## START EXERCISE DATA
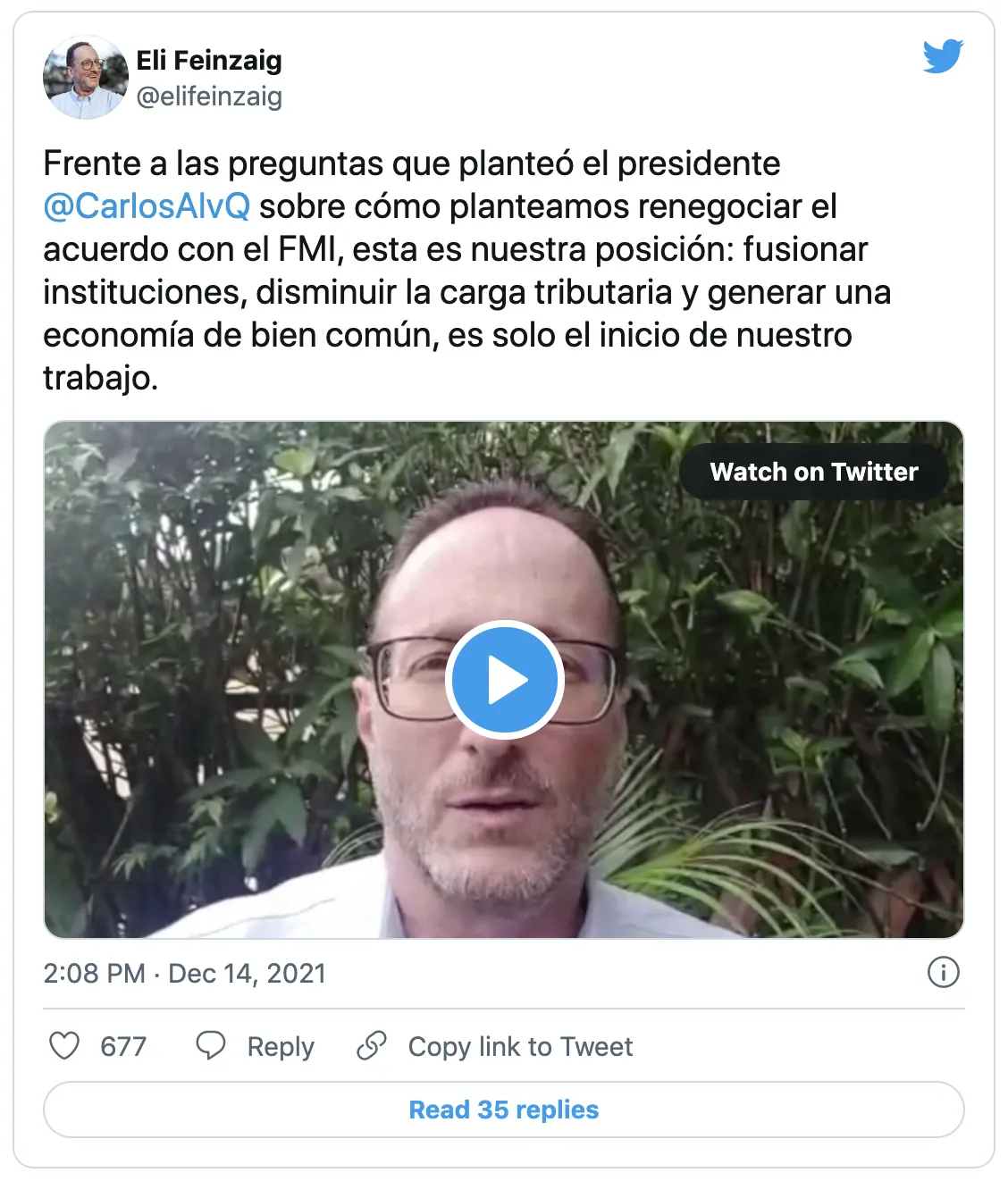Click the Dec 14, 2021 date
The width and height of the screenshot is (1008, 1181).
point(247,973)
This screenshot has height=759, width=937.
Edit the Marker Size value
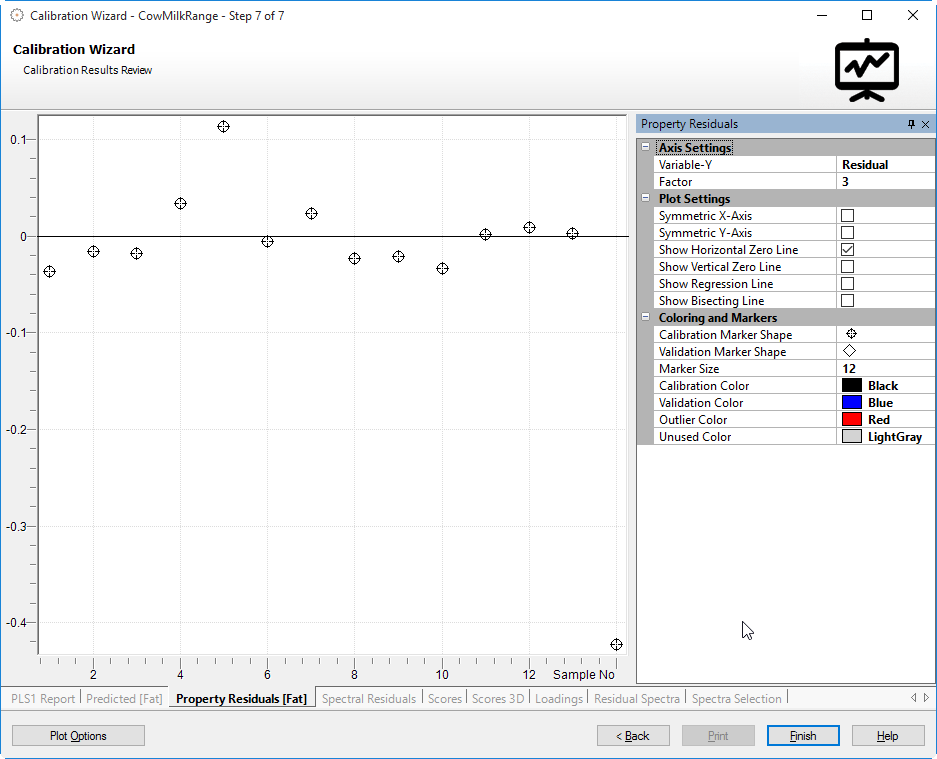(x=885, y=369)
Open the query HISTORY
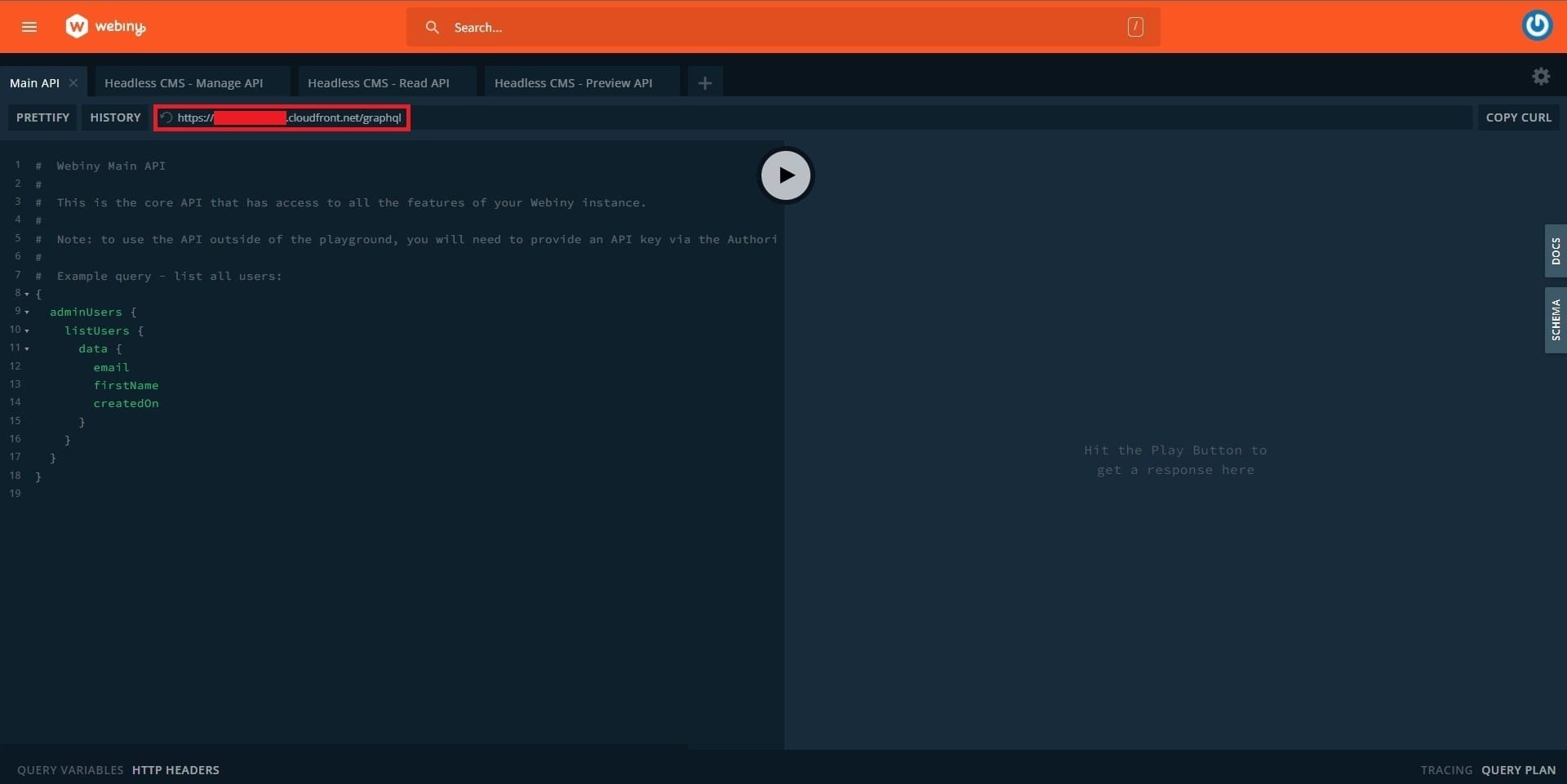Viewport: 1567px width, 784px height. pos(114,117)
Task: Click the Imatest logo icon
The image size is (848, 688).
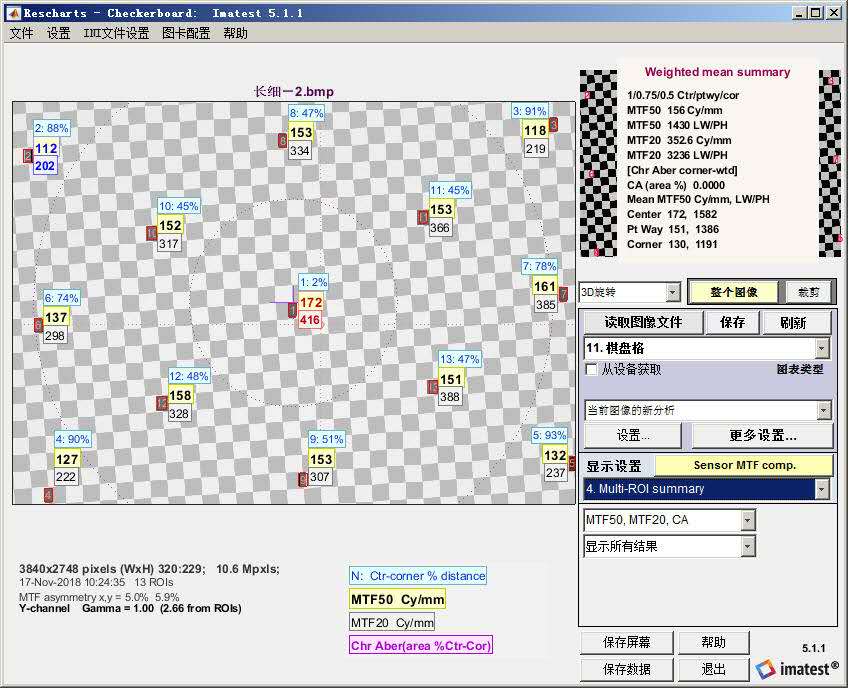Action: pos(766,669)
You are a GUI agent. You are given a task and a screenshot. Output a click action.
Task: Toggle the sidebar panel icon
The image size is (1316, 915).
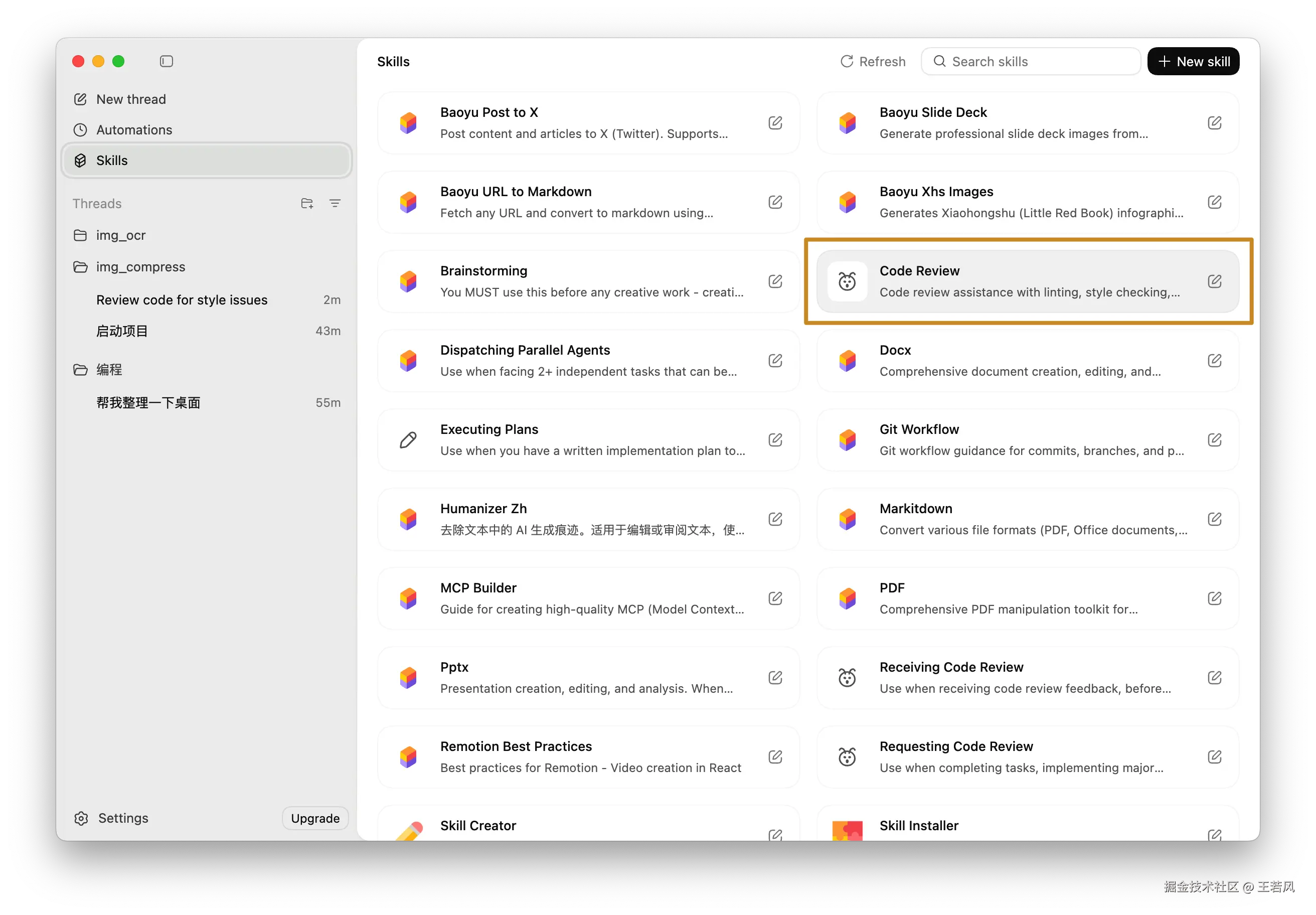pos(166,61)
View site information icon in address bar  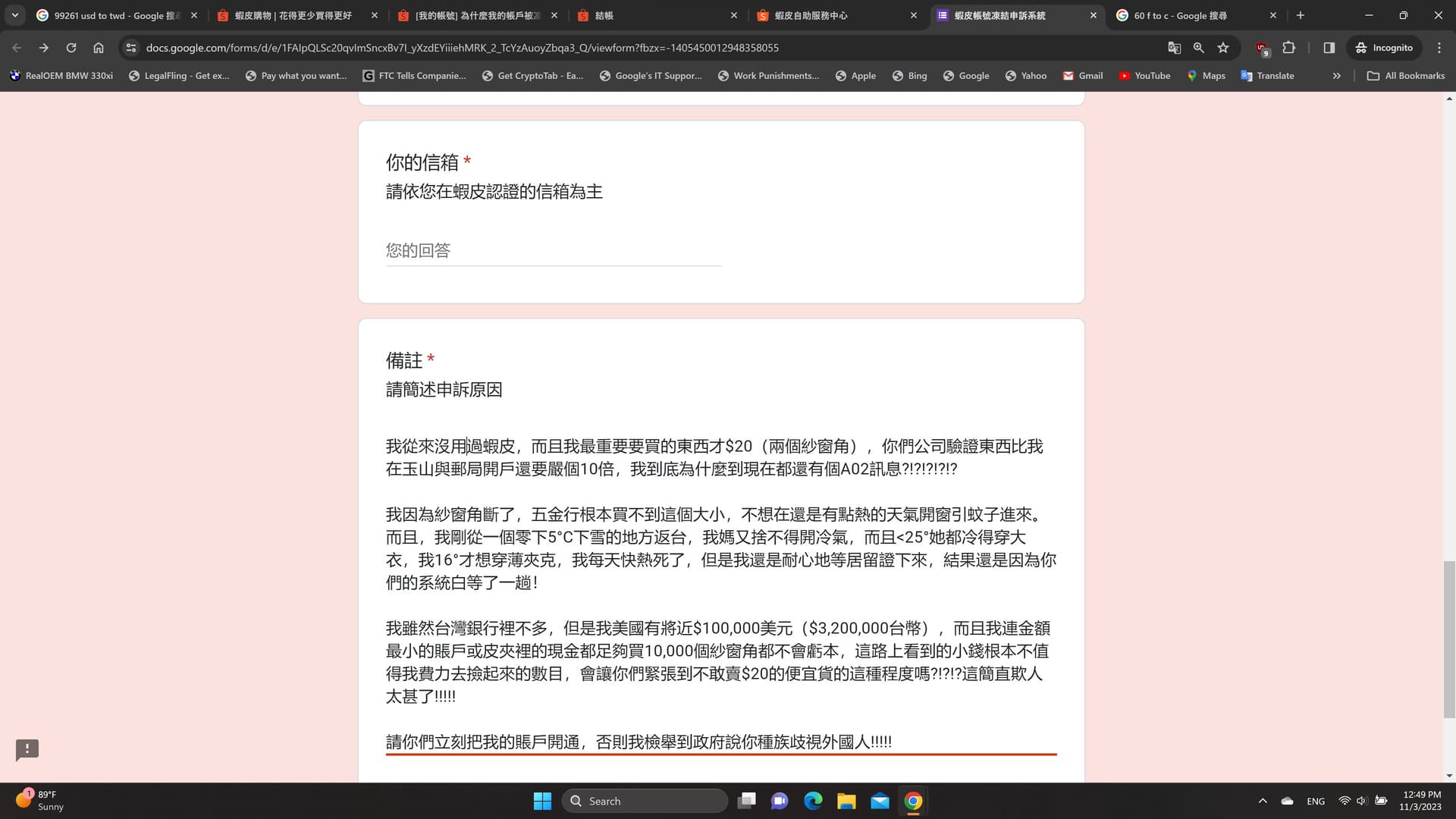coord(131,48)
## END EXERCISE DATA
## YOUR TASK
Copy out the items word for word, starting with the first one and ending after the line that contains "(x=885, y=369)". Leave out the pictures.

## RESULT OF THIS EXERCISE
Click the Dec 14, 2021 date
The width and height of the screenshot is (1008, 1181).
point(247,973)
This screenshot has height=759, width=937.
Edit the Marker Size value
(x=885, y=369)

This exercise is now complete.